Then Ahura Mazda brings him a golden ring and a poniard, the emblems of sovereignty, and under the sway of Yima --
"Three hundred winters passed away, and the earth was replenished with flocks and herds, with men, and dogs, and birds, and with red blazing fires," etc. (300 winters mean 300 periods or cycles.)
"Replenished," mark well, that is to say, all this had been on it before; and thus is proven the knowledge of the doctrine about the successive destructions of the world and its life cycles. Once the "300 winters" were over, Ahura Mazda warns Yima that the earth is becoming too full, and men have nowhere to live. Then Yima steps forward, and with the help of Spenta Armaita (the female genius, or Spirit of the Earth) makes that earth stretch out and become larger by one-third, after which "new herds and flocks and men" appear upon it. Ahura Mazda warns him again, and Yima makes the earth by the same magic power to become larger by two-thirds. "Nine hundred winters" pass away, and Yima has to perform the ceremony for the third time. The whole of this is allegorical. The three processes of stretching the earth, refer to the three successive continents and races issuing one after and from the other, as explained more fully elsewhere. After the third time, Ahura Mazda warns Yima in an assembly of "celestial gods and excellent mortals" that upon the material world the fatal winters are going to fall, and all life will perish. This is the old Mazdean symbolism for the "flood," and the coming cataclysm to Atlantis, which sweeps away every race in its turn. Like Vaivasvata Manu and Noah, Yima makes a vara (an enclosure, an ark) under the God's direction, and brings thither the seed of every living creature, animals and "fires."

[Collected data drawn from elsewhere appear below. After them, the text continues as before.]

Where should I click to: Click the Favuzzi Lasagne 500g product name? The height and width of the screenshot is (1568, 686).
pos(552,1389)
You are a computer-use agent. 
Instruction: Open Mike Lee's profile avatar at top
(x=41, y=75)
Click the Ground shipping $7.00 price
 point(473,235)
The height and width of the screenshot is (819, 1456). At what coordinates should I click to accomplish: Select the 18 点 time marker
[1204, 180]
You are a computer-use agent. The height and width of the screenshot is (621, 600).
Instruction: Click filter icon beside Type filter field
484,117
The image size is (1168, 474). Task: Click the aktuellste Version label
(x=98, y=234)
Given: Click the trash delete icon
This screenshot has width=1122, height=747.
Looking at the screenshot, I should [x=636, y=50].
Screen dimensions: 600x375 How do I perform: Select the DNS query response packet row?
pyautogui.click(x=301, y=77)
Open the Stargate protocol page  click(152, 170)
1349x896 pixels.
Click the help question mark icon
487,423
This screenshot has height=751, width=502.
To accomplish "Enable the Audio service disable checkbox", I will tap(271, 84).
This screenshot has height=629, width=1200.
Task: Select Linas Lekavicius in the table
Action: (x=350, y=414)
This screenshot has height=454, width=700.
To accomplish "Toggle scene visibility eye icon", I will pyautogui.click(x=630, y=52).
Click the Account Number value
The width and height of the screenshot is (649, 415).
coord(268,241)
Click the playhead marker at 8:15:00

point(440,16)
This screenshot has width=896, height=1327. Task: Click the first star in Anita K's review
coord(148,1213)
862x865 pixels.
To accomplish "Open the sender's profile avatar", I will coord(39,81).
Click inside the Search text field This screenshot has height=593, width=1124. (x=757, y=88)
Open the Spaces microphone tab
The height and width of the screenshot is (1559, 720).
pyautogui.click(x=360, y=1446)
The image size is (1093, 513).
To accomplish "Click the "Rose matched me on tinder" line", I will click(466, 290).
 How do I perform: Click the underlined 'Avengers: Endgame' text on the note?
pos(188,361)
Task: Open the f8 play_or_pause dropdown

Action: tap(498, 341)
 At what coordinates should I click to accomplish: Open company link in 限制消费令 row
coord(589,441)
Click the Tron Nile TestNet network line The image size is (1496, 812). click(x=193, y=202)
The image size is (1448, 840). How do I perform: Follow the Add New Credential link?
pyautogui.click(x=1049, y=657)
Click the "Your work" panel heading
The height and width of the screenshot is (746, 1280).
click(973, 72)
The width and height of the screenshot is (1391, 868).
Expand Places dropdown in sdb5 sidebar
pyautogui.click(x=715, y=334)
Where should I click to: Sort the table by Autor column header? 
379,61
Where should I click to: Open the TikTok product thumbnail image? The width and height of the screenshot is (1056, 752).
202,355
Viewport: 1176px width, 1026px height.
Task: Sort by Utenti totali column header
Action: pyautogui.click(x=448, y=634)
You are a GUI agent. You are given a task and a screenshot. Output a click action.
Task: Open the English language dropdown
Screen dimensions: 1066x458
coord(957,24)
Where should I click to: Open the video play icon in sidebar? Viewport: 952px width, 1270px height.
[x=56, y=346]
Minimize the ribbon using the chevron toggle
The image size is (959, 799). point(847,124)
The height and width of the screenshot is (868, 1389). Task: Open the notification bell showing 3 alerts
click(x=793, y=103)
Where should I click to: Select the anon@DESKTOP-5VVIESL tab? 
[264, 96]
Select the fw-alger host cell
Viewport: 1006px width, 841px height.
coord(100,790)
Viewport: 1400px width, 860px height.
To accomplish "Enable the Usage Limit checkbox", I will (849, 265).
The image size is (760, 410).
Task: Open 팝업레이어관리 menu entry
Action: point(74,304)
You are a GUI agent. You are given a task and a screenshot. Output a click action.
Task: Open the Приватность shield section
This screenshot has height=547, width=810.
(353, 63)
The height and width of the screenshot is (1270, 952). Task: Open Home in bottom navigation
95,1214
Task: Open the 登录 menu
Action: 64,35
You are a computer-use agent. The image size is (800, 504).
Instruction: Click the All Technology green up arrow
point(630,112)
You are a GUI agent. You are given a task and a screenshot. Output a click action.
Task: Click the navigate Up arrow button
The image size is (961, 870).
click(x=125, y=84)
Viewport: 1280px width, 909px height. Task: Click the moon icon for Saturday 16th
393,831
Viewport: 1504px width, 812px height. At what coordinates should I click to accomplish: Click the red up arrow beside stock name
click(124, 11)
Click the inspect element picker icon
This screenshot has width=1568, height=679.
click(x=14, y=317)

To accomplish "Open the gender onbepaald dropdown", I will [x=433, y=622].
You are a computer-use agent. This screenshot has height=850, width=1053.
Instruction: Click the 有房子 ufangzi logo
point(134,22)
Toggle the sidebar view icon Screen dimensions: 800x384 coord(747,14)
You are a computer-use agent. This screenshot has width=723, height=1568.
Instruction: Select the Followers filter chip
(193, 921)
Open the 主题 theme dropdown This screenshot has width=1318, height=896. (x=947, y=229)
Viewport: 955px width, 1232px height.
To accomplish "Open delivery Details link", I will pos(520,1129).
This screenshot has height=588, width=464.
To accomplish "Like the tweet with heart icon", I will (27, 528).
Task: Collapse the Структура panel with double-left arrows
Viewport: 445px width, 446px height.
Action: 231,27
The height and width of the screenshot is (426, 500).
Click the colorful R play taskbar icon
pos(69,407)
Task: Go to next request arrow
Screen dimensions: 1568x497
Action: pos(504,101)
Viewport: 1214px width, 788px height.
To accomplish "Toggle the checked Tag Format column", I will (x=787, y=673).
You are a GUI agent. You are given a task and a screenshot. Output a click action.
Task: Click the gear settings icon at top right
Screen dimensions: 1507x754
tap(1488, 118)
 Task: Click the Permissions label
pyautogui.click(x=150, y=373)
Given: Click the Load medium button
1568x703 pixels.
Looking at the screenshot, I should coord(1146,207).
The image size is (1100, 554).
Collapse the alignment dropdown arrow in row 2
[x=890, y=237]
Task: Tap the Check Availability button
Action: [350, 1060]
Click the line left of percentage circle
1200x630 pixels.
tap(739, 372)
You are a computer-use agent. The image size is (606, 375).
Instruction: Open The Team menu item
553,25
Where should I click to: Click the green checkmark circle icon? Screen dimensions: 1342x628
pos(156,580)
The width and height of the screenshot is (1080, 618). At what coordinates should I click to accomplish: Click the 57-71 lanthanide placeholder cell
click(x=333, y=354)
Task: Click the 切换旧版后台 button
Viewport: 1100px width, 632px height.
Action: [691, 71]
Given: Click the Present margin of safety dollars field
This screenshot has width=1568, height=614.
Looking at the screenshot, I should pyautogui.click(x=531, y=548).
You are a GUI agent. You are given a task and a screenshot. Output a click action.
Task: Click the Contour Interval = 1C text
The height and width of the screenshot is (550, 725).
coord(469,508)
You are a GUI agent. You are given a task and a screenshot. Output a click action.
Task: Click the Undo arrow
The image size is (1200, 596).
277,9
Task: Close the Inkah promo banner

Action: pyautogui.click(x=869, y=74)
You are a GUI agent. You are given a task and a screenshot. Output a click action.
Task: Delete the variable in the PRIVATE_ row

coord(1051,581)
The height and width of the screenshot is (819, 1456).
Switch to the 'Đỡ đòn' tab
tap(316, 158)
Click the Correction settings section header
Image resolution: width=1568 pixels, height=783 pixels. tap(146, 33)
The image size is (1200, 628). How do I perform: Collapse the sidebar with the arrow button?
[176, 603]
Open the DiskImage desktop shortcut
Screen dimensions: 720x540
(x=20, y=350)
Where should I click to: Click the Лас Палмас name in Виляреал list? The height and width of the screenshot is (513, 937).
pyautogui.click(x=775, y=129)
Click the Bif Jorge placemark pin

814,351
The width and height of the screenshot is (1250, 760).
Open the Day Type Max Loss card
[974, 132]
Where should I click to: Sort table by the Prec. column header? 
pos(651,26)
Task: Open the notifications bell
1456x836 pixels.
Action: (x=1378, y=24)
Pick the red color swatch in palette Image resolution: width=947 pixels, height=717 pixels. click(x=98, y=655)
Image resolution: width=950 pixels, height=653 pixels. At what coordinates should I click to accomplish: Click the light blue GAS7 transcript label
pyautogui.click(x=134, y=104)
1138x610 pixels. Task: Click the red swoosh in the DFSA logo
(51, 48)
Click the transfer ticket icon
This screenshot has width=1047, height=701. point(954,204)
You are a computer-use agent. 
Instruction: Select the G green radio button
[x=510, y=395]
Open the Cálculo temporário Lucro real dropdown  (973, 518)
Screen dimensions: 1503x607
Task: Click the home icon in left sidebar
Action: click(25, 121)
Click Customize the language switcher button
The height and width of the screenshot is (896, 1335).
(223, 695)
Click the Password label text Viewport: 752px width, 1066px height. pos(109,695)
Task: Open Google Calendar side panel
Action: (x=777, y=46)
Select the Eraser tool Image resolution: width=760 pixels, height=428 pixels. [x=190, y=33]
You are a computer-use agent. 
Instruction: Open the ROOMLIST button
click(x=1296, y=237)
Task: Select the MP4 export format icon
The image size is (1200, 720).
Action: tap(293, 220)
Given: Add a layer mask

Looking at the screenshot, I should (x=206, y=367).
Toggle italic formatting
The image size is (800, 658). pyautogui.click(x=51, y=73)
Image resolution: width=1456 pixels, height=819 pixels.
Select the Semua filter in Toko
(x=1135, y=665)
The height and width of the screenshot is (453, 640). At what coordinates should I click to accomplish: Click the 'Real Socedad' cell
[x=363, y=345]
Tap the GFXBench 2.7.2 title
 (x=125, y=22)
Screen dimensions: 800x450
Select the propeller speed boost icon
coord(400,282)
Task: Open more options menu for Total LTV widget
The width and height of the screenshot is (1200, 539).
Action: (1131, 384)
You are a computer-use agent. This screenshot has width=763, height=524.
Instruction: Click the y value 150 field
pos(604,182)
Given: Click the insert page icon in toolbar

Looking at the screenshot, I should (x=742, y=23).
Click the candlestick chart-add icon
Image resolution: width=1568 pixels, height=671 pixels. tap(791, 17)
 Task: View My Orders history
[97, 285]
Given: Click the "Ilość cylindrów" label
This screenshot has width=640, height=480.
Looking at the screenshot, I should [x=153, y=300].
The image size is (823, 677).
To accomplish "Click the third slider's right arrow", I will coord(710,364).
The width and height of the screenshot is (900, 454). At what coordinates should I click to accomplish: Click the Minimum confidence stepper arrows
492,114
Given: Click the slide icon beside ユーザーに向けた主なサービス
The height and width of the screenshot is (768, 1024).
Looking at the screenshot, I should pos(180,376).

It is of this "earth" or new continent that Zarathustra became the law-giver and ruler. This was the Fourth Race in its beginning, after the men of the Third began to die out. Till then, as said (vide supra, foot note) there had been no regular death, but only a transformation, for men had no personality as yet. They had monads -- breaths of the ONE Breath, and as impersonal as the source from which they proceeded. They had bodies, or rather shadows of bodies, which were sinless, hence Karmaless. Therefore, as there was no Kamaloka -- least of all Nirvana or even Devachan -- for the "souls" of men who had no personal Egos, there could be no intermediate periods between the incarnations. Like the Phoenix, primordial man resurrected out of his old into a new body. Each time, and with each new generation, he became more solid, more physically perfect, agreeably with the evolutionary law, which is the Law of Nature. Death came with the complete physical organism, and with it -- moral decay.
This explanation shows one more old religion agreeing in its symbology with the universal Doctrine.
Elsewhere the oldest Persian traditions, the relics of Mazdeism of the still older Magians, are given, and some of them explained. Mankind did not issue from one solitary couple. Nor was there ever a first man -- whether Adam or Yima -- but a first mankind.
It may, or may not be, "mitigated polygenism." Once that both creation ex-nihilo -- an absurdity -- and a superhuman Creator or creators -- a fact -- are made away with by science, polygenism presents no more difficulties or inconveniences (rather fewer from a scientific point of view) than monogenism does.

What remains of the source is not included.